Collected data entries

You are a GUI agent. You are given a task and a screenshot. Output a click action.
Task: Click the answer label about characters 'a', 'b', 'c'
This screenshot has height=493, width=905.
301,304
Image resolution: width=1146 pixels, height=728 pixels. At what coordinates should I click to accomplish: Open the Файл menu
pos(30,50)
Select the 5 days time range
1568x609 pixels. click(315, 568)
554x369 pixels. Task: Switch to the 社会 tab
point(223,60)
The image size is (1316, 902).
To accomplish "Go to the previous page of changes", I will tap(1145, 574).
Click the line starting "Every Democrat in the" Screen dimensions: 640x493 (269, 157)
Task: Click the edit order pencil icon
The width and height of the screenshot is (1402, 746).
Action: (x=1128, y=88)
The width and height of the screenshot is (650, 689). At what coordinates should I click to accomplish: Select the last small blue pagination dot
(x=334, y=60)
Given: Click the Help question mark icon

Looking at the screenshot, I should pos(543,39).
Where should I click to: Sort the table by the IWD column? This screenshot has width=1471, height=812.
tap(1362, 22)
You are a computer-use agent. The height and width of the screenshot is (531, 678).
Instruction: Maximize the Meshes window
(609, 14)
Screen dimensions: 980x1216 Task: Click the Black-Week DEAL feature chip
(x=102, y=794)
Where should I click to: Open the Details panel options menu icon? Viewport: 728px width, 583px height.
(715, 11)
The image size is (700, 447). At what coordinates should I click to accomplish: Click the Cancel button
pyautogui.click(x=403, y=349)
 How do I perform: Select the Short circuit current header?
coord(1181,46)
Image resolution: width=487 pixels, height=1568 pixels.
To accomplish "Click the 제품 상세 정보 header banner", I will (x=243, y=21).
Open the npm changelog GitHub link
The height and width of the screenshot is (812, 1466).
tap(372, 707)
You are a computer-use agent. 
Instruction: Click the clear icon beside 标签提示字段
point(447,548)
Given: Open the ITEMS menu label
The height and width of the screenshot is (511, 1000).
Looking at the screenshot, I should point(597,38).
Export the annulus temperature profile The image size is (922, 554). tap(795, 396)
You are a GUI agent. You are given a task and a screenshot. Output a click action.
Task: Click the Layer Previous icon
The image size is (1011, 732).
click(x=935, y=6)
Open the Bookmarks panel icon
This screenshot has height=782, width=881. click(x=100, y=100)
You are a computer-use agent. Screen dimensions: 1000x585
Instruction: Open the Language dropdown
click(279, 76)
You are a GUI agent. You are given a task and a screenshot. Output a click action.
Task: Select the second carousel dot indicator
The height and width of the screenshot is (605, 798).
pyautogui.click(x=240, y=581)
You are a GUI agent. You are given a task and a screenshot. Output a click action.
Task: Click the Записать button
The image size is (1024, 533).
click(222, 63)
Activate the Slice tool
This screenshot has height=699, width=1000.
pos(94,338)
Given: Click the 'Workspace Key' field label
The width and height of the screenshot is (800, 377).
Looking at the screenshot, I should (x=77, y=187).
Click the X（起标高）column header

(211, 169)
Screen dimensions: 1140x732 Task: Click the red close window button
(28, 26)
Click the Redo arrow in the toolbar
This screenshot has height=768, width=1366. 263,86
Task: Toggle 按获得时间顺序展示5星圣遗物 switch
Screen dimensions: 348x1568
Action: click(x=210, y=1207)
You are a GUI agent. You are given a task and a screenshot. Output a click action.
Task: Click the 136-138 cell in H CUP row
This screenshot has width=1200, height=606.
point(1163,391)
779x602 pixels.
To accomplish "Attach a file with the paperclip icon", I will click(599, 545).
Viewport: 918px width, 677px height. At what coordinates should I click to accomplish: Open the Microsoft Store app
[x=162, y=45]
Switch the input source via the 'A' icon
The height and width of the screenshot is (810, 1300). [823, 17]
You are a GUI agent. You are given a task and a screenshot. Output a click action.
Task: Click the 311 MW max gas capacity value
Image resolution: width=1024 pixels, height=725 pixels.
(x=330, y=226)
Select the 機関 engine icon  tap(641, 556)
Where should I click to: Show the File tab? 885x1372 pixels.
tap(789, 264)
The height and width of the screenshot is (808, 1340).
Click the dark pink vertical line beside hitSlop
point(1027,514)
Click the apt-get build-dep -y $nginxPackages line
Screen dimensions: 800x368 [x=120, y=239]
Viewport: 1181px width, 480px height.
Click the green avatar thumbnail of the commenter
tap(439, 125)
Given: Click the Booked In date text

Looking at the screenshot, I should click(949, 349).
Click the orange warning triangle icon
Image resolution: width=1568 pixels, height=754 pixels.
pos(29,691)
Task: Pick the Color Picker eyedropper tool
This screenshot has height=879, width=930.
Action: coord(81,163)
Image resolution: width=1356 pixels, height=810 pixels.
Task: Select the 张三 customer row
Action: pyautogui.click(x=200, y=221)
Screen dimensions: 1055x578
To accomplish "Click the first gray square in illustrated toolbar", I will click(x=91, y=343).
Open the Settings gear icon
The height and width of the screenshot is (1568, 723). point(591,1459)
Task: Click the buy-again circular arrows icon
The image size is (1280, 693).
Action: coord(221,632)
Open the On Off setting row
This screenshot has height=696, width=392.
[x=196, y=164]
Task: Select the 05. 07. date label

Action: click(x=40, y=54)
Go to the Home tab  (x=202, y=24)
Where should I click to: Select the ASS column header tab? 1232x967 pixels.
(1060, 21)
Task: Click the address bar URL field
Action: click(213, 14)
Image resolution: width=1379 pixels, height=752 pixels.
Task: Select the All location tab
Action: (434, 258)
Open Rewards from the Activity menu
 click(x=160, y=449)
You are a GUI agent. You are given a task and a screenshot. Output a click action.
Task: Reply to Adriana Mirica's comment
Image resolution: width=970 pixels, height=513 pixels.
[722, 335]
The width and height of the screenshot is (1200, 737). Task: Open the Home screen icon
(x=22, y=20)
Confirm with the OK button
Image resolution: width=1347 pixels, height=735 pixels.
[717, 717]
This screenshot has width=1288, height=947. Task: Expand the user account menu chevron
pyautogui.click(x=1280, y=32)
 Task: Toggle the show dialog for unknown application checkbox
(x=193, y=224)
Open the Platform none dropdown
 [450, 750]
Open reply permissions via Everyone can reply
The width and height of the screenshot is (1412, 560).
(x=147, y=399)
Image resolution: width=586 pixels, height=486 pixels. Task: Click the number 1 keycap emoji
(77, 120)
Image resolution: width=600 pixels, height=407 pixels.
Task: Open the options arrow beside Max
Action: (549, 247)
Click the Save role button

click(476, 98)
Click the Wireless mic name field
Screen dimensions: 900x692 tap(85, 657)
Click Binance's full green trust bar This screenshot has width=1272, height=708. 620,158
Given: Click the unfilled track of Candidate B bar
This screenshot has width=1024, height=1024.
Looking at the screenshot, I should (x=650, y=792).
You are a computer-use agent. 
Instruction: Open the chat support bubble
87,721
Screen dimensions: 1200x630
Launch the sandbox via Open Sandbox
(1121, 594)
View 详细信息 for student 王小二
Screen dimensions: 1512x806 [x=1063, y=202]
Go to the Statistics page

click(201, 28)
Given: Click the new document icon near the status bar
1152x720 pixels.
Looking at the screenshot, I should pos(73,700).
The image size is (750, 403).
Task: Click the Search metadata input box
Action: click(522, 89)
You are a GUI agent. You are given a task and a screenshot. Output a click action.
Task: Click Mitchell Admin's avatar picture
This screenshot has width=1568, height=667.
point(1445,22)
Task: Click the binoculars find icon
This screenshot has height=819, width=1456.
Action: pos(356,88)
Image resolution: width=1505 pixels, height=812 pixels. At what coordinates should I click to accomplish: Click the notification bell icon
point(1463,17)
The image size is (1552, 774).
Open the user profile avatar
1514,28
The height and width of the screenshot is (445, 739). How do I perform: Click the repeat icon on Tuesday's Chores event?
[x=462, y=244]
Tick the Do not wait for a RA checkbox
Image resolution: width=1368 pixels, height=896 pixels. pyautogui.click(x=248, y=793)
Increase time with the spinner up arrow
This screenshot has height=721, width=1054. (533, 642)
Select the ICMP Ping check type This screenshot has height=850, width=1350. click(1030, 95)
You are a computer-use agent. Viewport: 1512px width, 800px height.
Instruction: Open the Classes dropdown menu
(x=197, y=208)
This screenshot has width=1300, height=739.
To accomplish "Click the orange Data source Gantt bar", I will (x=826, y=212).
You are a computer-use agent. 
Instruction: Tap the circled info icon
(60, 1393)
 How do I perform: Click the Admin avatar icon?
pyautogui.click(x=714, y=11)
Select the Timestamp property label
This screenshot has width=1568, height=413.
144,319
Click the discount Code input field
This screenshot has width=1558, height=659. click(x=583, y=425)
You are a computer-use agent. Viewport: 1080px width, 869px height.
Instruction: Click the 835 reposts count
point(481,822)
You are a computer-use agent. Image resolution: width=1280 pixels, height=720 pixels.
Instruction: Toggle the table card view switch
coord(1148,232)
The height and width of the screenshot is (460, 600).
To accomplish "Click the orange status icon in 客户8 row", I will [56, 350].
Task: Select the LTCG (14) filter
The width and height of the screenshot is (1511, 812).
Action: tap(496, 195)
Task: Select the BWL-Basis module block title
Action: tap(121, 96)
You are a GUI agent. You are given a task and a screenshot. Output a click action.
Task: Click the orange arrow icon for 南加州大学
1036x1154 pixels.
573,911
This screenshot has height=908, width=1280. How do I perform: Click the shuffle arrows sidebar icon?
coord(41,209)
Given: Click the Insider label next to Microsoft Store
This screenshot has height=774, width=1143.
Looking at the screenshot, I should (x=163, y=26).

◆ **Exercise directions**: Beginning with the line that contains "Instruction: Tap the circled info icon", repeat every line through the end of the records and nothing more.

◆ **Task result**:
Instruction: Tap the circled info icon
(60, 1393)
 How do I perform: Click the Admin avatar icon?
pyautogui.click(x=714, y=11)
Select the Timestamp property label
This screenshot has width=1568, height=413.
144,319
Click the discount Code input field
This screenshot has width=1558, height=659. click(x=583, y=425)
You are a computer-use agent. Viewport: 1080px width, 869px height.
Instruction: Click the 835 reposts count
point(481,822)
You are a computer-use agent. Image resolution: width=1280 pixels, height=720 pixels.
Instruction: Toggle the table card view switch
coord(1148,232)
The height and width of the screenshot is (460, 600).
To accomplish "Click the orange status icon in 客户8 row", I will [56, 350].
Task: Select the LTCG (14) filter
The width and height of the screenshot is (1511, 812).
Action: tap(496, 195)
Task: Select the BWL-Basis module block title
Action: tap(121, 96)
You are a GUI agent. You are given a task and a screenshot. Output a click action.
Task: Click the orange arrow icon for 南加州大学
1036x1154 pixels.
573,911
This screenshot has height=908, width=1280. How do I perform: Click the shuffle arrows sidebar icon?
coord(41,209)
Given: Click the Insider label next to Microsoft Store
This screenshot has height=774, width=1143.
Looking at the screenshot, I should (x=163, y=26).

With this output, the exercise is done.